Üstad törene Zübeyir Gündüzalp, Tahiri Mutlu, Mustafa Sungur ve Bayram Yüksel ile birlikte geldi. Ege Efesi gibi bir hali vardı. Yardım almadan hareket ediyordu. Konuşmaların ardından duâ edip ilk harcı temele koydu. Tarihçe-i Hayat’ta bulunan fotoğraf o zaman çekildi. Resimde Üstad’ın hemen solunda görünen kişi Zübeyir Ağabeydir. Ben fotoğrafın bir kopyasını aldım, fakat bir arkadaş aldı, getirmedi. Yaşım küçük olduğu için o resmin kıymetini tam anlayamadım. Tarihçe-i Hayat’ta görünce meselenin ehemmiyetini idrak ettim.

Üstadın cenazesine katılabildiniz mi?

Üstad vefat ettiğinde ben 20 yaşında bir öğrenciydim. Ondan dolayı cenazesine katılamadım. Şimdi olsa ne olursa olsun koşar giderdim.

Üstadın, Mehmet Gülırmak Ağabeye hediye ettiği bir cübbe var. Onu anlatır mısınız?

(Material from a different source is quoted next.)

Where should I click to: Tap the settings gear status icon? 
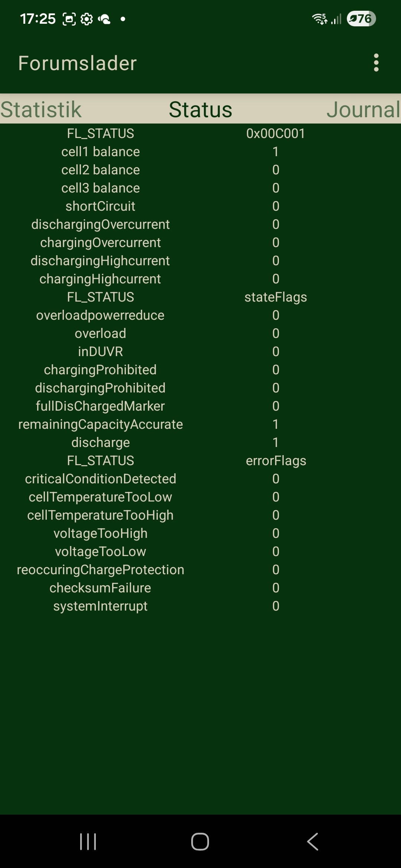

Ben Mehmet Ağabeyin akrabalarından biriyle evlendim. Mehmet Ağabey düğünlerde keman çalarak rızkını temin ederken Üstadla tanışmış. Üstad keman çalmayı bırakmasını söylememiş. Mehmet Ağabey sonra Üstadın hizmetini görmeye başlamış. Bir ara Üstadın başı ağrımış. “Mehmet… Başım çok ağrıyor. Sen saf, temiz bir insansın. Bana oku” demiş. O da okumuş. Duâ tesirini göstermiş. Ağrı geçmiş. Üstad memnun kalmış. İltifat etmiş. Cübbe hediye etmiş.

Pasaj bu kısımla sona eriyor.